The Christian’s Pilgrim Character (John Ritchie)

The Christian’s Pilgrim Character

by John Ritchie (1853-1930)


John Ritchie described the Christian’s pilgrim character thus:

“As Christ was a stranger here, His people are to be “strangers and pilgrims” on the earth, not citizens or rulers in it, as if their calling were to earth, either to renovate it or to govern it. It is not that the Christian is to be heedless of the world’s need, or deaf to its cry; indeed, he cannot be, for the groan of creation without finds its response in the experience of his spirit within. But he knows that creation’s deliverance awaits “the manifestation of the sons of God” in that hour when the glorious Lord, accompanied by His glorified saints, will take over its government and rid the scene of its great oppressor and all his host.
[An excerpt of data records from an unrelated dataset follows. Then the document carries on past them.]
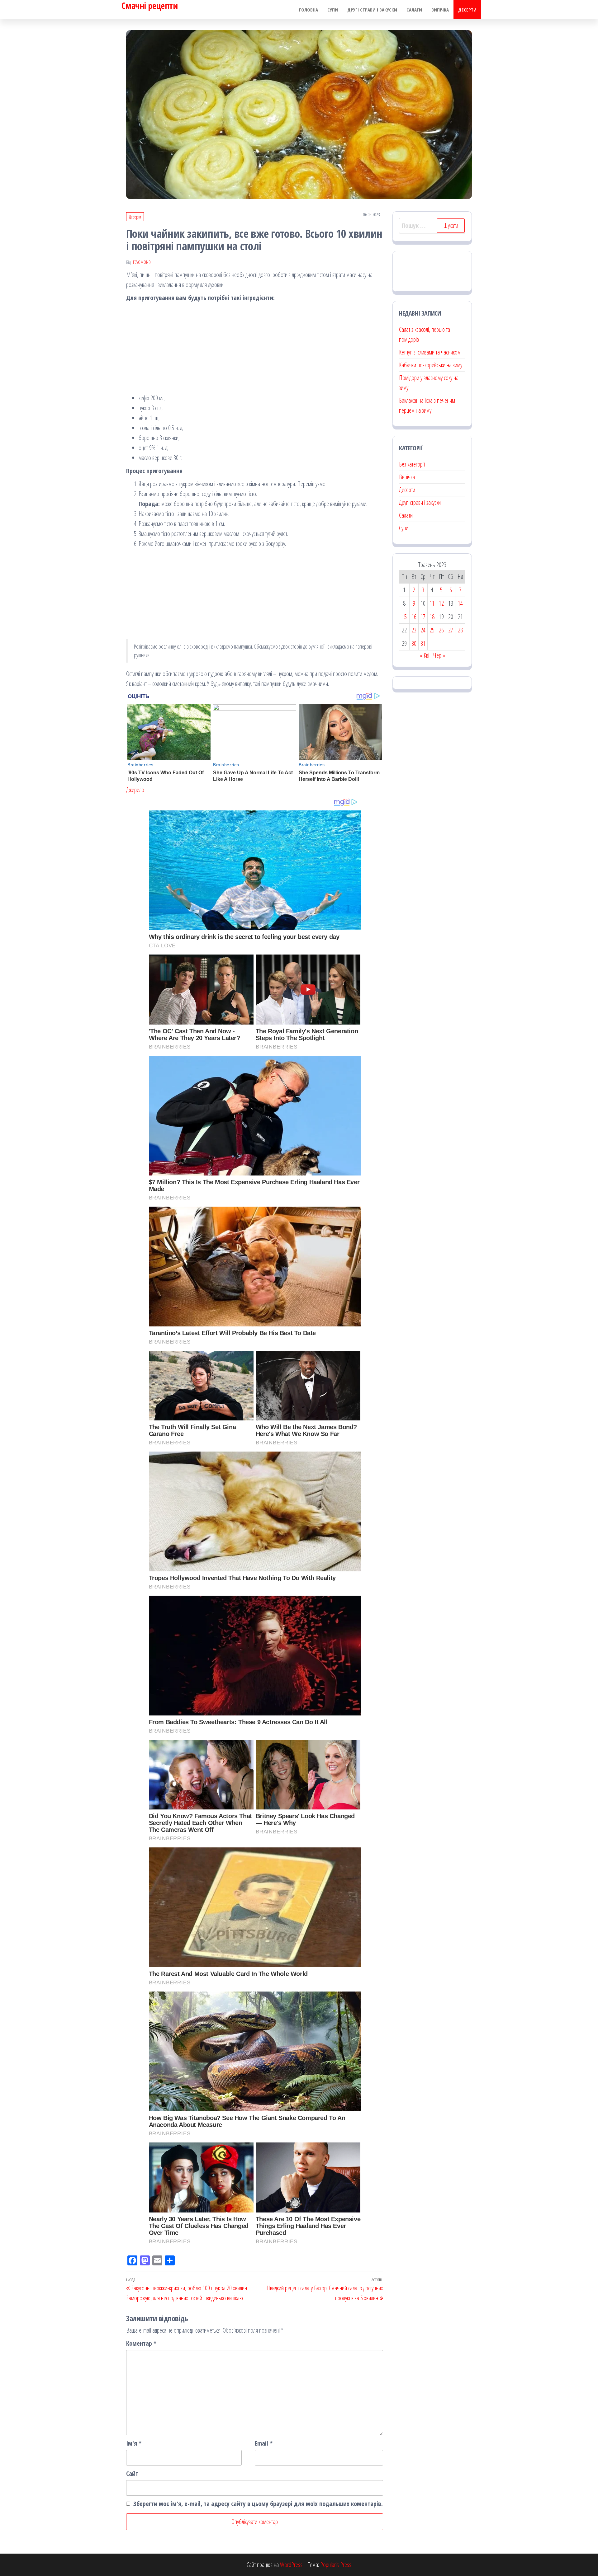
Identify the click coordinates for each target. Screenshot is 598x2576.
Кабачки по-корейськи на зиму (430, 365)
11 (432, 603)
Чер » (439, 655)
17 (422, 616)
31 (422, 643)
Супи (332, 10)
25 (432, 630)
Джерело (135, 790)
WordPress (291, 2564)
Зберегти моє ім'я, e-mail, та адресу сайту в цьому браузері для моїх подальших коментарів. (258, 2503)
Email (264, 2443)
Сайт (132, 2473)
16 (413, 616)
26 (441, 630)
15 (404, 616)
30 (413, 643)
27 (450, 630)
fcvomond (142, 262)
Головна (308, 10)
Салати (414, 10)
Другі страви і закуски (372, 10)
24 (422, 630)
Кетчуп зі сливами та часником (430, 352)
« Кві (424, 655)
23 (413, 630)
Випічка (440, 10)
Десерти (467, 10)
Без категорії (412, 464)
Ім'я (133, 2443)
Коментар (141, 2343)
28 (460, 630)
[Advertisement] (254, 349)
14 (460, 603)
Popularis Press (335, 2564)
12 (441, 603)
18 (432, 616)
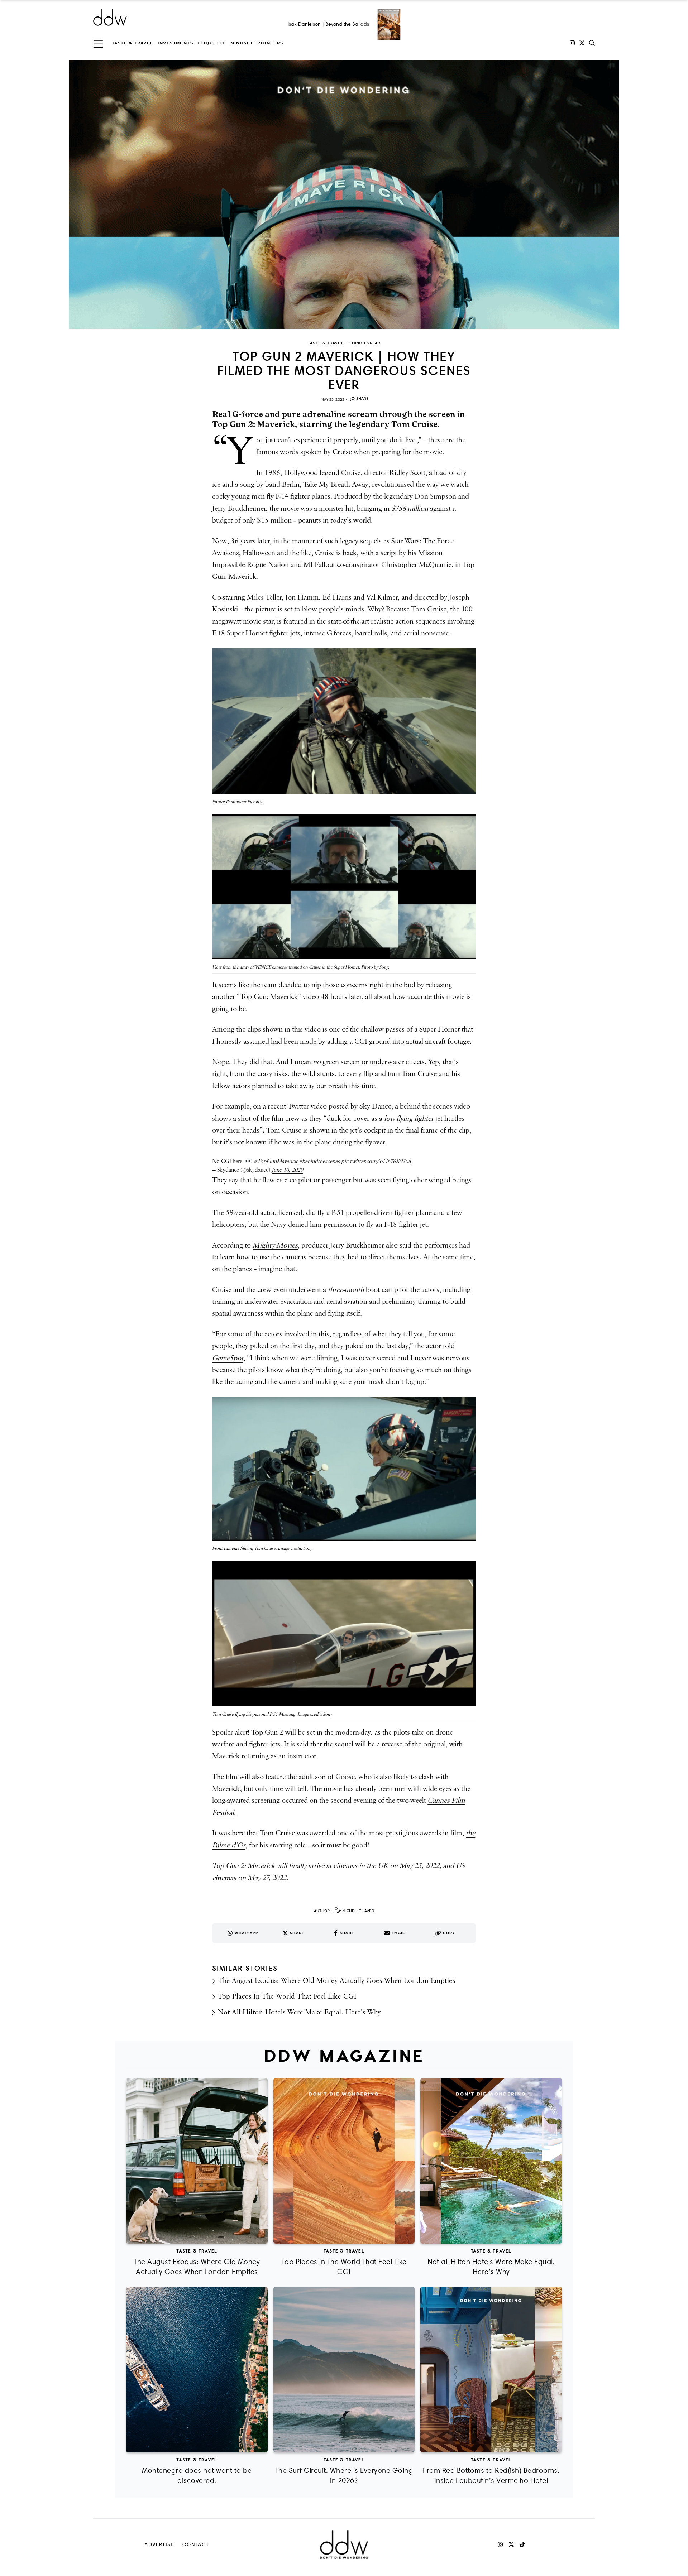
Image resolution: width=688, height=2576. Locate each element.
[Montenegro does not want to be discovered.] (197, 2369)
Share (362, 398)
“Till then, the pilgrim path is his portion, and a place “without the camp” bearing the Lord’s “reproach”, his glory. He is content to be accounted as the “offscouring of all things”, fit only to be “cast out” like his Lord, and to be ostracised as “beside himself”, or pitied for his “narrowness of vision” by the worldly wise. Be it so. It is the path of honour, in which the One whom we know as Lord walked, as the heavenly Stranger here. No doubt, to “the many” whose love is waxing cold, another and more popular path will have its lure and its attractions, and they will be able to find reasons to satisfy themselves that it is the way of influence and success. There are many voices raised in advocacy of this more up-to-date way of life for the Christian in our time. The path of “strangership” is to be exchanged for that of “citizenship” in the earth. And what our Divine Lord and His earliest followers took no part in, we are supposed to share, as if the transformation of a ruined world, and not the rescue of a people out of it, were the gospel’s mission and its object. But in the true heart, who finds its bliss in “following the steps” of Him who was the Stranger here, there will ever be the unfailing, joyful assurance, that the path of identification with Christ is the way of blessing, as it is of true success.

“The path where my Saviour has gone,
Has led up to His Father and God,
To the place where He’s now on the throne
And His strength shall be mine on the road.”